“H-hello, Mr. Lyons,” I said to the third button of his shirt.
Not for the first time, I was struck by how vastly different Lucas and Daniel Lyons were.
It was a phenomenon I was familiar with, given the way my younger sister and I, despite being born only ten months apartand having shared a room most of our lives, were also polar opposites. Joni was the life of the party. I was Debbie Downer. She was effervescent, beautiful, and impossibly charismatic. I was plain, unremarkable, and basically the human embodiment of a shadow.
Similarly, Lucas was his brother’s foil. While Daniel seemed to have walked directly out of the sun with his golden hair, California-bright smile, and shining blue eyes, Lucas was more like the storm cloud arrived to blot out the light. He was just a little too tall, had dark hair that was always immaculately trimmed and combed, always wore a full suit and tie, and wore a persistent scowl that would make a sunflower wither down to seeds.
A scowl that was currently focused on me.
“What are you doing in Daniel’s room?” he demanded. “You haven’t worked as a maid for at least seven years.”
I swallowed. Lucas and I had spoken maybe four or five times. I wasn’t even aware he knew my face, let alone my name or what exactly I did for his family.
Perhaps I should have expected it. Lucas Lyons knew everything about everyone who worked for him, his family, or any related project or company. The man had a notoriously encyclopedic memory, which the staff murmured was photographic and not particularly forgiving.
“I—I was just—” Usually, stuttering was only a problem around Daniel.
Lucas glanced around the room. “Are you here to bring back Daniel’s dishes?”
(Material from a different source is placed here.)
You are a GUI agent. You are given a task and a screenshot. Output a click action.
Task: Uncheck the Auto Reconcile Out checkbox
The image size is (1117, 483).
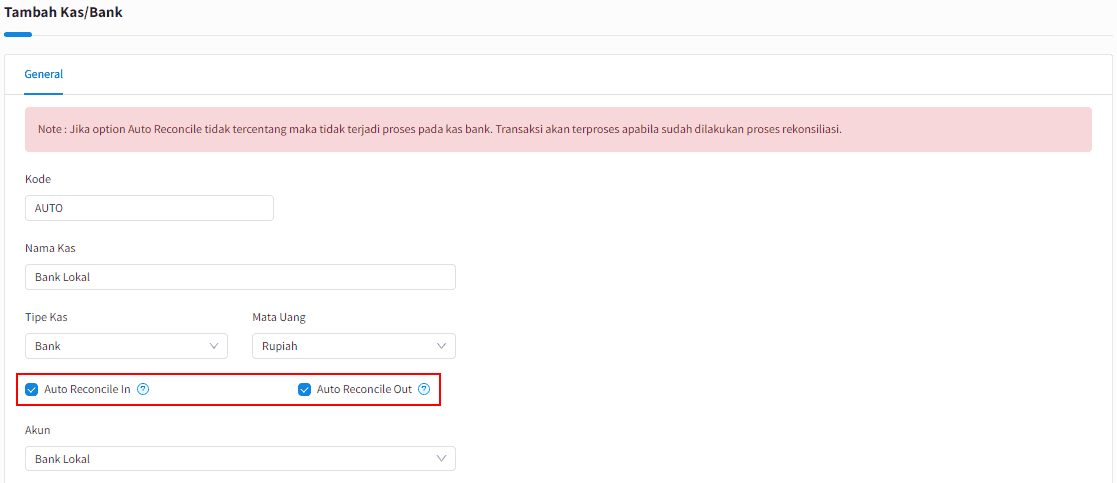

I followed his gaze to the pair of champagne flutes and the open bottle on the bureau. One of the glasses had a lipstick print on the rim.
I barely hid my glare.
“Yes.” I decided to accept the alibi. “That’s right.”
Out of instinct, I attempted something like a curtsy, except I’d never been taught how to curtsy, nor was I a servant at Downton Abbey. So, it was just an awkward sort of bob. One that sent me sprawling to the floor.
That fall was apparently the last straw that evening for my sanity. Like a button had been pressed to open the floodgates, tears fell down my face in torrents.
“Whoa, whoa, whoa.” The deep, take-no-prisoners voice I usually heard from rooms away quieted to a hushed purr. “Here, let me help you.”
I looked up to find Lucas’s broad palm extended toward me. Reluctantly, I let him pull me back to standing, then steady me with both hands on my shoulders.
Those hands were broad and heavy. Warm and surprisingly grounding.
I sniffed back my tears, wiping furiously at my cheeks. God, this wasmortifying.
Two fingers slipped under my chin and tipped my face up toward his.
“I’m—sorry,” I managed to squeeze out around hiccups. “I’m n-not usually like this.”
“I know you’re not.”
He did?
We stared at each other for a good long minute.
Up close, I had to admit that Lucas was better looking than he was given credit for. Younger, too. As the story went, he was an accident, his father’s first child at a much younger age. To hear the staff gossip, Lucas was old enough to be Daniel’s father. Fifty, they alleged. Sixty, even.
Up close, I doubted he was even forty. He was quite handsome, with intense blue-gray eyes, chestnut brown hair that matched his ruddy skin, and a serious, purposeful manner that seemed to see right through me.
He wasn’t Daniel. No one could be Daniel. But for a split-second, I wondered what Lucas Lyons might look like if he smiled as much as his younger brother. If he might charm the world a little bit more. Maybe he’d be happier too.
“Thank you.” I found my voice again now that the tears had abated. “I just…had a moment.”
Lucas stepped back and shoved his hands into the pockets of the staid black tuxedo that had to be custom-made, just like all the Lyonses’ clothing was. How could it fit those strangely broad shoulders so well otherwise?
“I’m admittedly not the most perceptive man in the world,” he said. “But I don’t think a little stumble is responsible for the waterworks.”